The well known story of Alice... concerns a curious young girl who chases a waistcoat wearing rabbit down a rabbithole into the weird and wonderful Wonderland. Many encounters with assorted freaks later, her adventure concludes with an unusual game of croquet in the court of the Queen of Hearts.
Complaints about alterations to Carroll's original aside, Alice in Wonderland, is a stunningly realised, extraordinarily imaginative work. It looks beautiful, with bold character design and lush backgrounds showing the influence of colour stylist Mary Blair. With many dazzling set-pieces, from Alice's encounter with a garden of tuneful flowers to the Mad Tea Party, it is one of the most technically accomplished of all Disney features. Highlight for me is the March of the Cards sequence which is an astonishing array of movement and colour; even more impressive when you consider this was produced in a pre-digital, even pre-Xerox era.
At the core of the movie, Kathryn Beaumont's very English, no-nonsense vocal performance as Alice perfectly contrasts the more 'out-there' lunacy of her co-stars. The voices of Ed Wynn (the Mad Hatter), Sterling Holloway (the Chesire Cat) and Jerry Colonna (the March Hare) were all well known to audience and this is an early example of Disney characters trading on the famous personalities of their voice. While in later movies this proved to be a little distracting, it works well here.
Alice... also boasts an excellent soundtrack; Oliver Wallace's lush musical score complementing hit songs, such as Sammy Fain and Bob Hillard's I'm Late and Mack David, Jerry Livingston and Al Hoffman's The Unbirthday Song, which have become standards in their own right.
Contemporary critics bemoaned that the characters were more Disney than Carroll. In retrospect this is probably the adaptations greatest asset. Sensing that the book’s highly detailed John Tenniel illustration would be virtually impossible to transfer to animation, the Disney artists streamlined the character appearances, ‘Disney-fying’ them if you will; retaining the essence of Tenniel, but fleshing out the design to be plausible as they move through their animated environs. One could also argue that the movie’s many supporting characters are underdeveloped, or a least underused, as they wander in and out of the narrative having little actual influence on it. However, this argument too, fails to hold water when one considers the enduring popularity of the White Rabbit, the Cheshire Cat, the Mad Hatter, the Queen of Hearts et al to this day.

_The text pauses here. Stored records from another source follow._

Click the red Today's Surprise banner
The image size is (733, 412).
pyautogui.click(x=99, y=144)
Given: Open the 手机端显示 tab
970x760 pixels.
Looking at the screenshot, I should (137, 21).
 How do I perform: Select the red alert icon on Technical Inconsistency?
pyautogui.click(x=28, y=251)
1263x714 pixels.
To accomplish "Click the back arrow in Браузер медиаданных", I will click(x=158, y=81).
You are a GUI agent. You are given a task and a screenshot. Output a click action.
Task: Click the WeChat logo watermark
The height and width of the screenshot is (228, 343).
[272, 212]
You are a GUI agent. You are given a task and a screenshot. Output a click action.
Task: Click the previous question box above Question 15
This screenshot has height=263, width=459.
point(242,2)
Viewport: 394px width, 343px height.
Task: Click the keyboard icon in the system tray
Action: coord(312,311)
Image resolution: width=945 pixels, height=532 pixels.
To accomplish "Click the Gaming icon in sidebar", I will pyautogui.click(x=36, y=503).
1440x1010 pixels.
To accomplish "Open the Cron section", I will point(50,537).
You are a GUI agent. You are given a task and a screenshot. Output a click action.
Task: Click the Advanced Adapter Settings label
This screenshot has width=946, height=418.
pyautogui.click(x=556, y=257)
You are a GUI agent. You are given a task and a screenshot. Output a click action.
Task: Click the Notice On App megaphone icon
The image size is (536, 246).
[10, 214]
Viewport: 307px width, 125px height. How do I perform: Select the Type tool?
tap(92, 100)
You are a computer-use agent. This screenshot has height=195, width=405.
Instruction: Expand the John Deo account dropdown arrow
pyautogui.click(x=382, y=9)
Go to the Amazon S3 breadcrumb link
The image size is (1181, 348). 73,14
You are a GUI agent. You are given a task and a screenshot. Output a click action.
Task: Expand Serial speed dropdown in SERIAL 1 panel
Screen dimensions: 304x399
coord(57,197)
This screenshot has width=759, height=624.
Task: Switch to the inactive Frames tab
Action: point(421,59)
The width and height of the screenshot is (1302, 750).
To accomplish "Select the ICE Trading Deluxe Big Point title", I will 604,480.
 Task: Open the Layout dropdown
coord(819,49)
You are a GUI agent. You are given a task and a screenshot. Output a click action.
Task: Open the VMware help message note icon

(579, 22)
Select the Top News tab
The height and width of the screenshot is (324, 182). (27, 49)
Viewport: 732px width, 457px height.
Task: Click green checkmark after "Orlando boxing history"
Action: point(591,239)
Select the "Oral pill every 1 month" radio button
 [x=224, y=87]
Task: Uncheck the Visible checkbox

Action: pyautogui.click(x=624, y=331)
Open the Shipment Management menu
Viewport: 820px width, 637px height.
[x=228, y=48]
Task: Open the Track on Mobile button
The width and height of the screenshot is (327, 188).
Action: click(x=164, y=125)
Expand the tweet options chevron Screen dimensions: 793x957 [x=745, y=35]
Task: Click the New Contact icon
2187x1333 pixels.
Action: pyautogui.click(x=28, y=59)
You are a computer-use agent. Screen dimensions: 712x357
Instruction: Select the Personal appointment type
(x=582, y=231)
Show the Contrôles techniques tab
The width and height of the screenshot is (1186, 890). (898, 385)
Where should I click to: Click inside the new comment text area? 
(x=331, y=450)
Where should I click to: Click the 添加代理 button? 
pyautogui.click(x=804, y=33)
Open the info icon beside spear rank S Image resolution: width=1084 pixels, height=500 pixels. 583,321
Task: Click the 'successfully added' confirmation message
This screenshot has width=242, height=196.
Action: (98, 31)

Perhaps the only genuine flaw - and it is a minor one - is the episodic nature of the narrative. There is little plot, other than Alice stumbling from one crazy sequence to another in her attempt to go home. Yet the source material itself is episodic and I feel that the balance between producing a faithful version of the book and an original motion picture movie is largely successful.
After a disappointing performance at the box office Alice... was relegated to screening, in edited form, on the weekly Disneyland anthology TV series. The movie was not seen again in its original length in cinemas until a 1974 reissue, when it’s psychedelic poster art made little attempt to distance itself from it reputation as a ‘head’ film. A quarter of a decade following its original release, Alice in Wonderland finally took its place among the classic Disney animated features; regarded alongside Fantasia (various directors, 1940) and The Three Caballeros (Norman Ferguson, 1944) as a visually stunning piece of proto-psychedelia.
While it is, perhaps, not a masterpiece of storytelling in the manner of Snow White and the Seven Dwarfs (David Hand, 1937) or Pinocchio (Hamilton Luske & Ben Sharpsteen, 1940), Alice in Wonderland is still an eye popping extravaganza that holds up to the best of Disney. With so much to enjoy and admire in Alice..., repeated visits to Wonderland are essential.